2008年9月20日土曜日

胡蝶蘭香る観音会で実母の追善供養護摩

18日夜、故実母の追善供養を兼ねて観音会を開催した。
  心配した台風13号の来襲はなく、先に花屋さんから頂いた白の花びらの胡蝶蘭を、観音会の間、道場拝殿から内殿に移して神前に供えた。故実母の「七日ごとの法要に供えてください」と、鹿児島県肝付市から取り寄せていただいたもの。その美しい胡蝶蘭の甘い香りが発露する真横で追善供養の護摩をたくことになった。
  これまで実母と私の交わりは「親密と疎遠」の繰り返しであったが、終末医療と分かった頃からは、毎日のようにその入院先に足を運んだ。実母が寝たきりの状態になってからは、実母が望むことを聞いてあげ、少しでもかなえてあげようとした。仕事で病院に行けない日があると、翌日、病床から「今日は来ますか」と電話をかけてきた。
  「お前は、これまでまったく私の面倒など見なかったので、最後はお前が面倒を見るようになっているんだよ」と口にしたこともあり、最後に頼ったのは、たった一人の実子である私だけだったのかもしれない。「最後はとは、ないだろ」と言うと、「そう退院したら温泉にもハワイにも行くんだった」と答えていたが、あるいは死期を悟っていたのかもしれない。
  何事にも前向きで、人の悪口を言わない人だったが、死ぬ前に唯一、悔しい口調で「何かと面倒をみてくれていた人が、実は泥棒だった」と語ったことがあった。そのことを耳にしたのは、実母が6月3~4日に呼吸困難の危険な状態に陥り、急遽行った延命祈祷で生還した直後だった。担当医師は「この病状で生きていることの方が不思議」と驚いたが、もしこのとき生還していなければ、このことを知るよしもなかった。御守護の神仏が、その人物の実態を知らせるために実母を生還させられたのだった。
  その後、その人が持ち出した現金と預金通帳を返してもらったが、実母が口にしていた金額よりは遥かに少なかった。
  私の娘が、「そんな人を信じたおばあちゃんが悪い」と怒ると、最初のうちは、「半分死にかけているおばあちゃんを、そんなに怒らないで」と言っていたが、そのうち「おばあちゃんは、もうあんたと喧嘩する元気もなくなった」と口にしだした。徐々に死期が迫っていたのだろう。
  この娘とその娘(曾孫)は、実母にとっては、自慢の孫と曾孫だったようで、曾孫が習っている日本舞踊の来春の発表会を楽しみにしていたが叶わなかった。実母は、自ら三味線を弾き日舞を楽しむばかりでなく、ギターを弾き英語でポップス曲を歌い、また社交ダンスも踊る多芸な趣味を持った人でもあった。
  私が満1歳の誕生日を迎える直前に実父が戦死(当時実母は満19歳)していなかったら、お互いの人生はもっと違ったものになっていたかもしれないが、お互い生を受ける前からの因縁や業に支配されていたのかも知れない。
  満21歳のとき、満3歳の私を故実父の実兄に渡して離縁、私が成人後に再び出会った。その後、ずっと心ではお互いに思いあいながらも、なさぬ仲で面倒をかけあわない意地みたいなものがあった。

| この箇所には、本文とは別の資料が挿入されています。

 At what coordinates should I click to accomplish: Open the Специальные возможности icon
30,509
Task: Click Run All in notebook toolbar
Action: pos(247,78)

  死ぬ前夜は入浴もして綺麗な体で死を迎えることになった。肝臓から全身に転移した病根の痛みを悲壮に訴えることはなかった。荒い息使いが治まった後、ゆっくりと眠るように旅立っていった。負の遺産を含めて残したもののすべてを私に託すことができたので、安心して寿命を全うし、これ以上生の苦しみを味わうことなく霊界へと旅立ったものだと思った。

  実母が口にしたとおり、結局、最後は私が面倒を看、最期を看取り、喪主として葬式を出し、導師を務め成仏法を修し、納骨、仏壇(位牌)の手配をもすべてを取り仕切ることになった。35日を過きた後に遺産を処分し、その後のことは実母が後妻に行った先の子息に託すことにしている。

  実母逝去以来、忌中で入室を控えていた道場内殿に、観音会のこの日初めて入った。主として観音経と光明真言を勤行する観音会のなかで、合わせて胡蝶蘭の極楽の香りの漂うなかで清清しく故実母追善成仏護摩を修することができた。合掌。